Let’s admit it: there are a lot of conundrums about our Cosmos that astronomers struggle even today to untangle. But they might not have the correct answer when it comes to how the oldest black holes from the Universe form. For decades, scientists couldn’t explain how supermassive black holes formed during the first billion years after the Big Bang.
According to The Independent, an international team of cosmologists might finally have the answer to the question. They believe that gigantic primordial stars had to do with the emergence of the supermassive black holes. The scientists suspect that dark matter gave shape to flows of cold matter that were force-feeding ravenous black holes. Those black holes are the result of huge primordial stars burning up their fuel.
Daniel Whalen, who’s a cosmologist at the University of Portsmouth, explained for The Independent, as the publication quotes:
There is a recipe for creating a 100,000 solar mass black hole at birth, and that is a 100,000 solar mass primordial star,
In the universe today, the only black holes we’ve discovered, all formed from the collapse of massive stars. So that means the minimum mass for a black hole likely has to be at least three to four solar masses.
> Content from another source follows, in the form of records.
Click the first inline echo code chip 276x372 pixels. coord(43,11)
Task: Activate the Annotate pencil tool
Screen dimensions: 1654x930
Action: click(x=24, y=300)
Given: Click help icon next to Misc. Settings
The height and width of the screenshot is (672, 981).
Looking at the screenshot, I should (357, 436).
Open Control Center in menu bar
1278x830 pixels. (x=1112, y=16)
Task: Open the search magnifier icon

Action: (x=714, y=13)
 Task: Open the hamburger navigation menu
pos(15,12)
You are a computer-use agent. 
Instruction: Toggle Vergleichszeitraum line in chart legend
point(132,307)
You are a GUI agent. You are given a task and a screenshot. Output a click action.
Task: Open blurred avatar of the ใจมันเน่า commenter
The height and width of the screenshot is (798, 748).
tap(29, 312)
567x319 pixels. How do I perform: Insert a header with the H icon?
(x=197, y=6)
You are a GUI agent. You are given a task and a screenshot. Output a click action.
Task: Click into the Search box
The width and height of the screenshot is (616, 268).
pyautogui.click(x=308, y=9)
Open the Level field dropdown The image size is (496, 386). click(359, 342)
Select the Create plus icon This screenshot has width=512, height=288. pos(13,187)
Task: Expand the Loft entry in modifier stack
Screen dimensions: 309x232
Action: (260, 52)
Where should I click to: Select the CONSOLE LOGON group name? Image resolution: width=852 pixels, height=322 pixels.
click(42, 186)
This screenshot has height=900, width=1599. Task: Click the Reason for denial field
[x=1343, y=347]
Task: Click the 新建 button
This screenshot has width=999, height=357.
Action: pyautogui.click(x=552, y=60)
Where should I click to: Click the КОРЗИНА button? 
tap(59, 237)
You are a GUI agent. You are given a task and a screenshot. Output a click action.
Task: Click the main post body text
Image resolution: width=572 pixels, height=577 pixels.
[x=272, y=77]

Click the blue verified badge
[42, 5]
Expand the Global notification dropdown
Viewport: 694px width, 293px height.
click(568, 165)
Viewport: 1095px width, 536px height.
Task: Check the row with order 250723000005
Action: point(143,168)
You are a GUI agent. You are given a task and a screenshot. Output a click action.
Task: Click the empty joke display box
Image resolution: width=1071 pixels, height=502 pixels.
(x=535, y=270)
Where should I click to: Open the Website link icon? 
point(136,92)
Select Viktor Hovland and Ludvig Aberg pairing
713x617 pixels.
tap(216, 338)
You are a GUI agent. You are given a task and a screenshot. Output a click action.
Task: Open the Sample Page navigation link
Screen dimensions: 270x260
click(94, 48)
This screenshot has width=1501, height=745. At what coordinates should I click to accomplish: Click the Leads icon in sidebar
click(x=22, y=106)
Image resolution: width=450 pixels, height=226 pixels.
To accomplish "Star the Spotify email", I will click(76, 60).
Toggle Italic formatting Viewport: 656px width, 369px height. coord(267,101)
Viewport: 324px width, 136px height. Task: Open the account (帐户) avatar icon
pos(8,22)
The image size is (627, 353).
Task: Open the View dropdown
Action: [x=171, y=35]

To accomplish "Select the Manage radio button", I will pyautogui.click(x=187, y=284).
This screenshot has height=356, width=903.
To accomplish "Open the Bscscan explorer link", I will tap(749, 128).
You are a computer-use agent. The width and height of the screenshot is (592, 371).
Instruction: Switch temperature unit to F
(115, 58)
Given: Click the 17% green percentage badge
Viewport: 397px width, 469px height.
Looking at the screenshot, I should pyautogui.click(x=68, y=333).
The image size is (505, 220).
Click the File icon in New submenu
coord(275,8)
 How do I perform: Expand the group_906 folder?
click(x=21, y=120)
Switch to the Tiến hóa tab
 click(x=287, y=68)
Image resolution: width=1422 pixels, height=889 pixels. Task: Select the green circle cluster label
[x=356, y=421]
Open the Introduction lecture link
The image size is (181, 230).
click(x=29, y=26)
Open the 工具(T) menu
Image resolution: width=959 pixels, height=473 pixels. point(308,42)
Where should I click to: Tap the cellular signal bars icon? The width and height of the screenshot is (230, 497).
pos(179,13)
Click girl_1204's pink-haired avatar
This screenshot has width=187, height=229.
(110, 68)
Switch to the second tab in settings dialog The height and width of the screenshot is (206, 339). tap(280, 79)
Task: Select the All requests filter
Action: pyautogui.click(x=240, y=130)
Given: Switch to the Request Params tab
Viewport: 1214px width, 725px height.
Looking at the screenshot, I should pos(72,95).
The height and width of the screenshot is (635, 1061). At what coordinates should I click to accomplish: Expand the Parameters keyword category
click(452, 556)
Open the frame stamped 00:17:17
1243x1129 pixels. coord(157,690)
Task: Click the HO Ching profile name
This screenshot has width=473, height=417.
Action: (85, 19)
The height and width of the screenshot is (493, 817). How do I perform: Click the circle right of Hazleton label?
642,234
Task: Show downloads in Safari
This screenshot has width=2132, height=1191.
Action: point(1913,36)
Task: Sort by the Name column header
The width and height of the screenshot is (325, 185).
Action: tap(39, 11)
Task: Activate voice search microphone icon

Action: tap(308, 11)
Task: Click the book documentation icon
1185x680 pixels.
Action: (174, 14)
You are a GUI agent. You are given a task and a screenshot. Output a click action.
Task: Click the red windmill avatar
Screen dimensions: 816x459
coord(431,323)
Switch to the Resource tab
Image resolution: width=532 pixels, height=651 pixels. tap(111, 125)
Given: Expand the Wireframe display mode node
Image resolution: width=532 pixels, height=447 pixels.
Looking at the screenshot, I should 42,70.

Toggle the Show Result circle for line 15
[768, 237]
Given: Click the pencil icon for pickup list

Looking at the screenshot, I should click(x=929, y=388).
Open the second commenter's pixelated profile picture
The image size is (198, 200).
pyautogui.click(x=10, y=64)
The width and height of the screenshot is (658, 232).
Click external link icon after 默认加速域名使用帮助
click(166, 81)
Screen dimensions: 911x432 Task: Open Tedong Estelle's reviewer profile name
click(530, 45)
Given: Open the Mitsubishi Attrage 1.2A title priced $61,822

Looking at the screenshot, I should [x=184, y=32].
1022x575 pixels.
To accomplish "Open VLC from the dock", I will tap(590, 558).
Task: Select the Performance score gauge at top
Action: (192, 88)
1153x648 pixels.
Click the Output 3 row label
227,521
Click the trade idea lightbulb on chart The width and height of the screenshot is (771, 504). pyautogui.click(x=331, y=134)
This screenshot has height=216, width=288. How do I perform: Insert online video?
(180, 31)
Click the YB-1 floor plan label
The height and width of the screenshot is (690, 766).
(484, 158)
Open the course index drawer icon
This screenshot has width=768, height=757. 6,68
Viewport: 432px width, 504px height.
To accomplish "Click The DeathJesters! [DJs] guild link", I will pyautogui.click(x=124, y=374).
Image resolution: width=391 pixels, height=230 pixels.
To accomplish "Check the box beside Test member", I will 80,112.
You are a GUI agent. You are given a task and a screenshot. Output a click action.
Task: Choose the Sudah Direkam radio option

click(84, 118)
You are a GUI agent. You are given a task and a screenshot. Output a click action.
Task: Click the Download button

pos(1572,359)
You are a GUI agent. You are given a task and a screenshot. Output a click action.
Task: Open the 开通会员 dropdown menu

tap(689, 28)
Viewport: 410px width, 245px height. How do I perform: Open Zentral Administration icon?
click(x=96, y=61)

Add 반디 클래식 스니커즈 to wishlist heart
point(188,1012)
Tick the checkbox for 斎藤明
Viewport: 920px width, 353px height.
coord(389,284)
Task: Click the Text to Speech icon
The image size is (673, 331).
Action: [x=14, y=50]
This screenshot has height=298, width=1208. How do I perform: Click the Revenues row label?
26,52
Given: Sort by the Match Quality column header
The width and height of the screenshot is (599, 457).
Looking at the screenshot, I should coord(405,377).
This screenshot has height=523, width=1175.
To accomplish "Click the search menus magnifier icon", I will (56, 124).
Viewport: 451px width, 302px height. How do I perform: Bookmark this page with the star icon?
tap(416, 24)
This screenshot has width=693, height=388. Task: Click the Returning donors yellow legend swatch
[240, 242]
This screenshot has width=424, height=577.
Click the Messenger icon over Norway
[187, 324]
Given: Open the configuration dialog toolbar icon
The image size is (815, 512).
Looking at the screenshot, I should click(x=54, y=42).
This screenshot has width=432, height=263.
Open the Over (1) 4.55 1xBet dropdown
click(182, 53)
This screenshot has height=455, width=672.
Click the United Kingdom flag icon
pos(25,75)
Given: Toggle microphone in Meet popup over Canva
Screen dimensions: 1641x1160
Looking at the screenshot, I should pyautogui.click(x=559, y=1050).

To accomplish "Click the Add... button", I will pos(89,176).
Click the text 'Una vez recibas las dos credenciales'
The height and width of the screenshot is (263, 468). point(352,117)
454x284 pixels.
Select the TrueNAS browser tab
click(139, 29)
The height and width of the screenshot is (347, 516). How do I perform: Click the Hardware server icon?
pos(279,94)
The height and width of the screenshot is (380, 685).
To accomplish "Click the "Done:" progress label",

Supermassive black holes are known to exist in huge numbers across the Cosmos. Astronomers believe that there has to be a supermassive black hole at the core of each galaxy. One surely exists at the heart of our own Milky Way galaxy, that’s for sure, and it’s known as Sagittarius A*. Surprisingly enough, supermassive black holes at the center of galaxies even have some beneficial roles for those systems of stars.